Stored data entries
━━━━━━━━━━━━━━━━

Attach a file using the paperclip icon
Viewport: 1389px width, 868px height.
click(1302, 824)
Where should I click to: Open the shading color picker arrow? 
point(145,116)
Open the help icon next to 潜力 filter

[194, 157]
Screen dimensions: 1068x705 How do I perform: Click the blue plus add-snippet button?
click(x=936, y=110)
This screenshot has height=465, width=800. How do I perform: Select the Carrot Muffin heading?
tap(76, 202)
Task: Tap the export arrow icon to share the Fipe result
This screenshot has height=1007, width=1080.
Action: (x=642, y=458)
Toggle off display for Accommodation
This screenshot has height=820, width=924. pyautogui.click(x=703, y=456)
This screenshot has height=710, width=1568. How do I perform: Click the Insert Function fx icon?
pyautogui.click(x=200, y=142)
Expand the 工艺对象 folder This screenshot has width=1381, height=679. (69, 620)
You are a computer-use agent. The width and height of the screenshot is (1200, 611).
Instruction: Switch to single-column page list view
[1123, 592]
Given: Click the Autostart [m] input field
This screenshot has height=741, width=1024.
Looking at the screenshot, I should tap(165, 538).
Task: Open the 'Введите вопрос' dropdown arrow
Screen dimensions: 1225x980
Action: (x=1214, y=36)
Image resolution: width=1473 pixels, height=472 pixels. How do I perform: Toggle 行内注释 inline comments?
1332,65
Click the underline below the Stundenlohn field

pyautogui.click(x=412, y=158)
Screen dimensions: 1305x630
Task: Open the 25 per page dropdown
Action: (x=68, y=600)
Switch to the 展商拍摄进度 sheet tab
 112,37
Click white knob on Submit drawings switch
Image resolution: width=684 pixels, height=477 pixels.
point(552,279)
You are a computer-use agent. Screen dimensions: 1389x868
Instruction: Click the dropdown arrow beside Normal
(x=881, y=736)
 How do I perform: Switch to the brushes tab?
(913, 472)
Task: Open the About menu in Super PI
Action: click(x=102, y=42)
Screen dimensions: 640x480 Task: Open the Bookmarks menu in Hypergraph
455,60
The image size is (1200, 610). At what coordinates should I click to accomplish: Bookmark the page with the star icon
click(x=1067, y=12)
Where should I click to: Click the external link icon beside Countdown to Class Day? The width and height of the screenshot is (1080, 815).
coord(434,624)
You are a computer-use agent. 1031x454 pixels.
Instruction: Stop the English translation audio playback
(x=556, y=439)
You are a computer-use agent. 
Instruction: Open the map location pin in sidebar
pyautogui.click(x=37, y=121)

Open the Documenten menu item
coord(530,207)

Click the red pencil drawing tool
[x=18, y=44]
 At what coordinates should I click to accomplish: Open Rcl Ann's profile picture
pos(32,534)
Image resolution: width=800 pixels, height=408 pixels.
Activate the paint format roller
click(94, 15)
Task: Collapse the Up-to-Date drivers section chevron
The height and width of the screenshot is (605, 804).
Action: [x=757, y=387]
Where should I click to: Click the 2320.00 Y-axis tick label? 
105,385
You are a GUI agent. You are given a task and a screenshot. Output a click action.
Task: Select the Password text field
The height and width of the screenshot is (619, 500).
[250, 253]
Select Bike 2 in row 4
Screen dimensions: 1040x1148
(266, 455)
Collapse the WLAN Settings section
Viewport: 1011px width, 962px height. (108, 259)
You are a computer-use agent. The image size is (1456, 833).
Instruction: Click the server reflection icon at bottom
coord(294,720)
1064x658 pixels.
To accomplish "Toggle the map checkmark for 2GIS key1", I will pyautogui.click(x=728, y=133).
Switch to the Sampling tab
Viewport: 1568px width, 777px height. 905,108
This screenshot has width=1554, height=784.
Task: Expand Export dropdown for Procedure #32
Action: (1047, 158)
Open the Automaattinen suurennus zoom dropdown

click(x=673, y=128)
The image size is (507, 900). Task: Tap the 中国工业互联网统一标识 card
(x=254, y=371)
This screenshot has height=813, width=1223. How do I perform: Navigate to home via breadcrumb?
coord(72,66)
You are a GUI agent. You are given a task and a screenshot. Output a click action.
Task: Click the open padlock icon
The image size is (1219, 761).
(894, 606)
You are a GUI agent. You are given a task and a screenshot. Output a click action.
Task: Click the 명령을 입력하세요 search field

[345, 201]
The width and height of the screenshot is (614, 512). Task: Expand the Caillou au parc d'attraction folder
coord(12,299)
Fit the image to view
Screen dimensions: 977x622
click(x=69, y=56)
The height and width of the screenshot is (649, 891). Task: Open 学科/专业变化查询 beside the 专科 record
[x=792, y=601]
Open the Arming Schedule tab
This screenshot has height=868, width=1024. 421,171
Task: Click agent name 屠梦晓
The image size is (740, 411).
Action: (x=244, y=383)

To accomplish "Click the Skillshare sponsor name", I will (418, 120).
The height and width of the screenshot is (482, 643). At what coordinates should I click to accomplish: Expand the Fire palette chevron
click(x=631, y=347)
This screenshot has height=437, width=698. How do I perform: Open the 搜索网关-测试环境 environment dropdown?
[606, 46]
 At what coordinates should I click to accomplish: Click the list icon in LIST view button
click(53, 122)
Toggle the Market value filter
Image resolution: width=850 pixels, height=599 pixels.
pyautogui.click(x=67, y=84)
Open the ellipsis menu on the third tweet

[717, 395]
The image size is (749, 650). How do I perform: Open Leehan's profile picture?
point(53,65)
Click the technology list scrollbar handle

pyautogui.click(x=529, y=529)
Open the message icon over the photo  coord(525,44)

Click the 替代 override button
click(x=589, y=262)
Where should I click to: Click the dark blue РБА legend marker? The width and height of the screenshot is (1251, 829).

━━━━━━━━━━━━━━━━

THE PROBLEM: Where a line in the data contains the string "will", add it to your count, and give only the final number.

SOLUTION: 2